## Required work
Below are records; extract exactly the lines from the one with "The height and width of the screenshot is (462, 512)." through the final line, including both, but drop the pictures.

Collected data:
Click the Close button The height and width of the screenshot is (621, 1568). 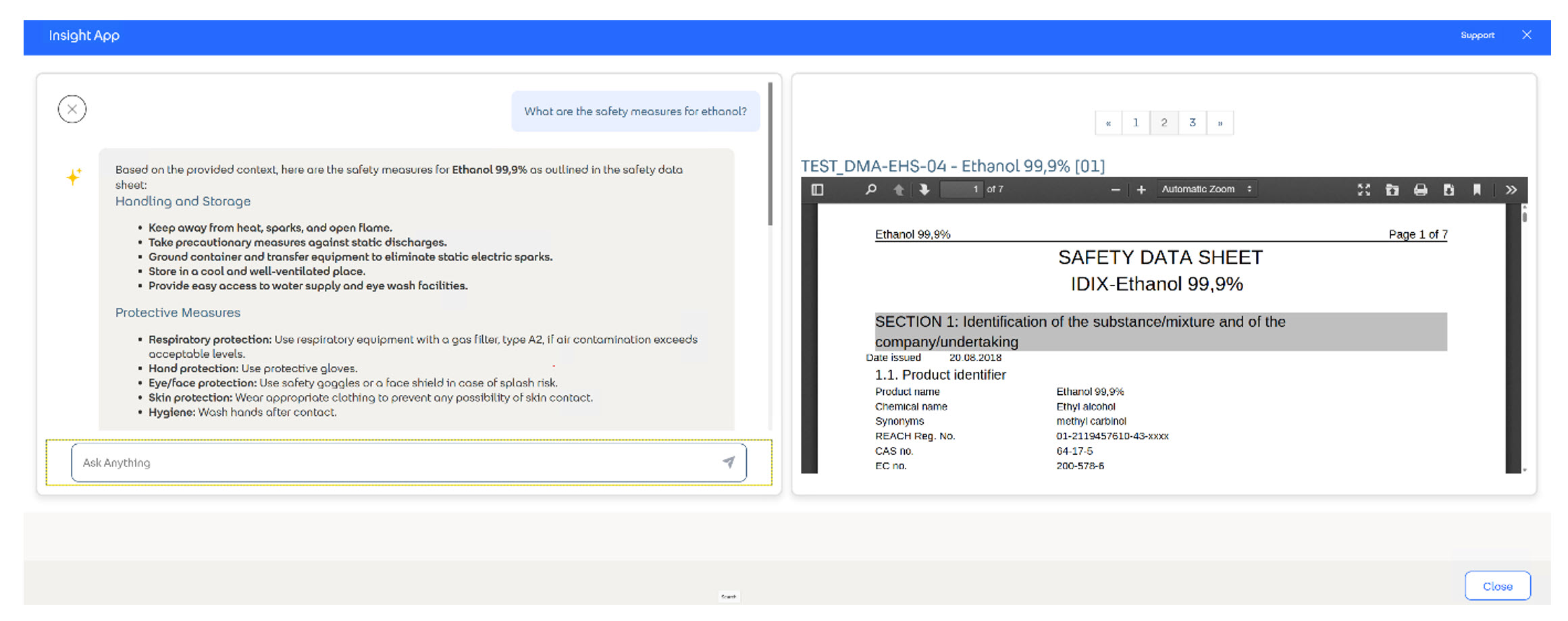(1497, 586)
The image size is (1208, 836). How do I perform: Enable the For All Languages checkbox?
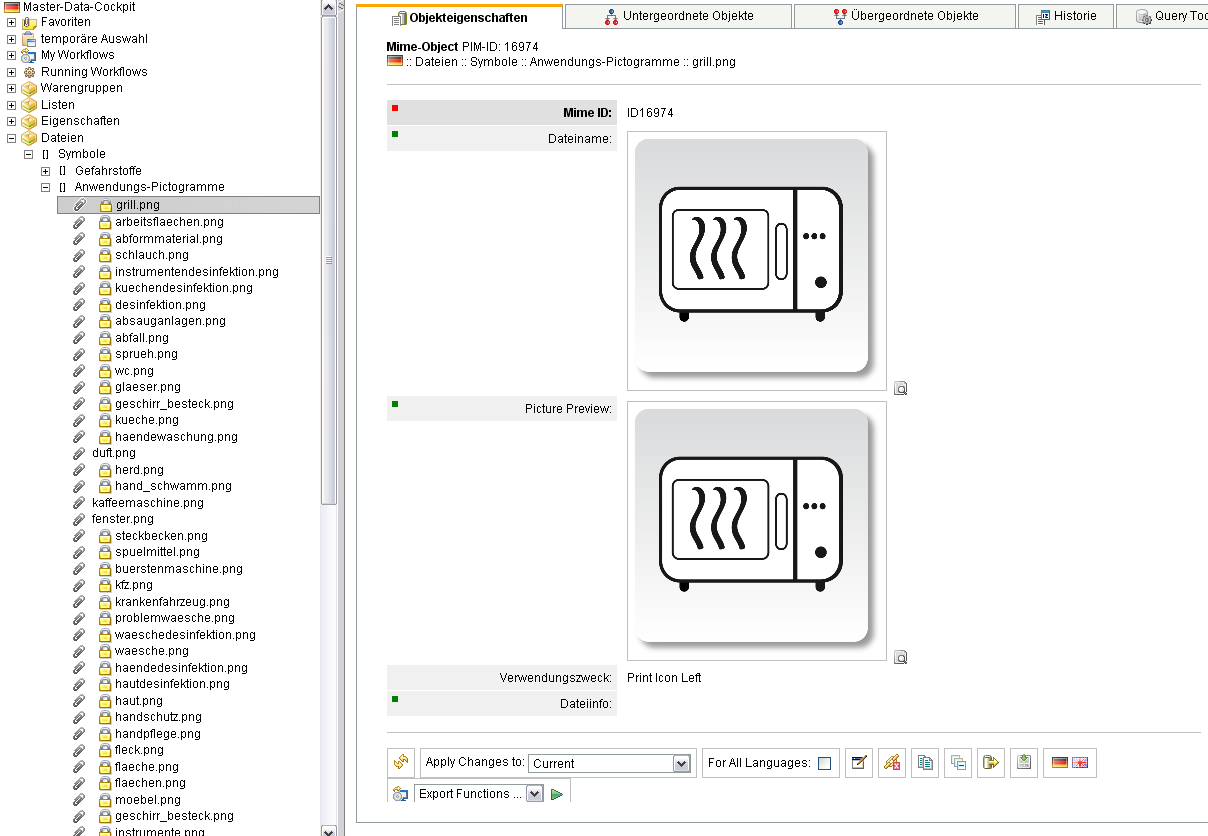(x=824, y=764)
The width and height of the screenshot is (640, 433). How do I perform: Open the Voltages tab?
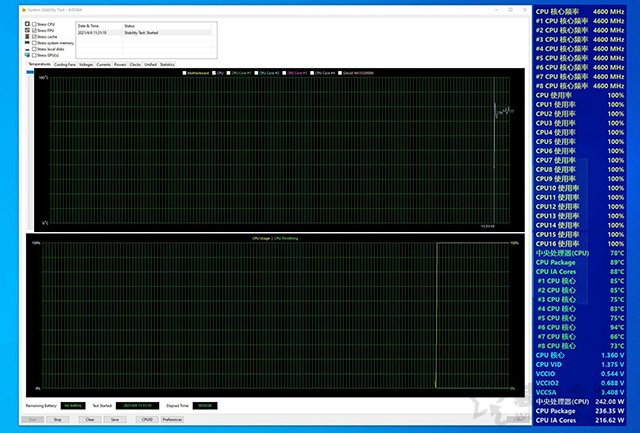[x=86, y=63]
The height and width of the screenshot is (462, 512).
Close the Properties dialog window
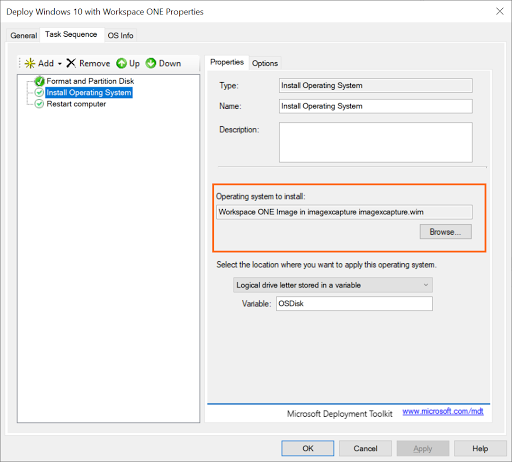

## Answer to this task
The height and width of the screenshot is (462, 512).
Close the Properties dialog window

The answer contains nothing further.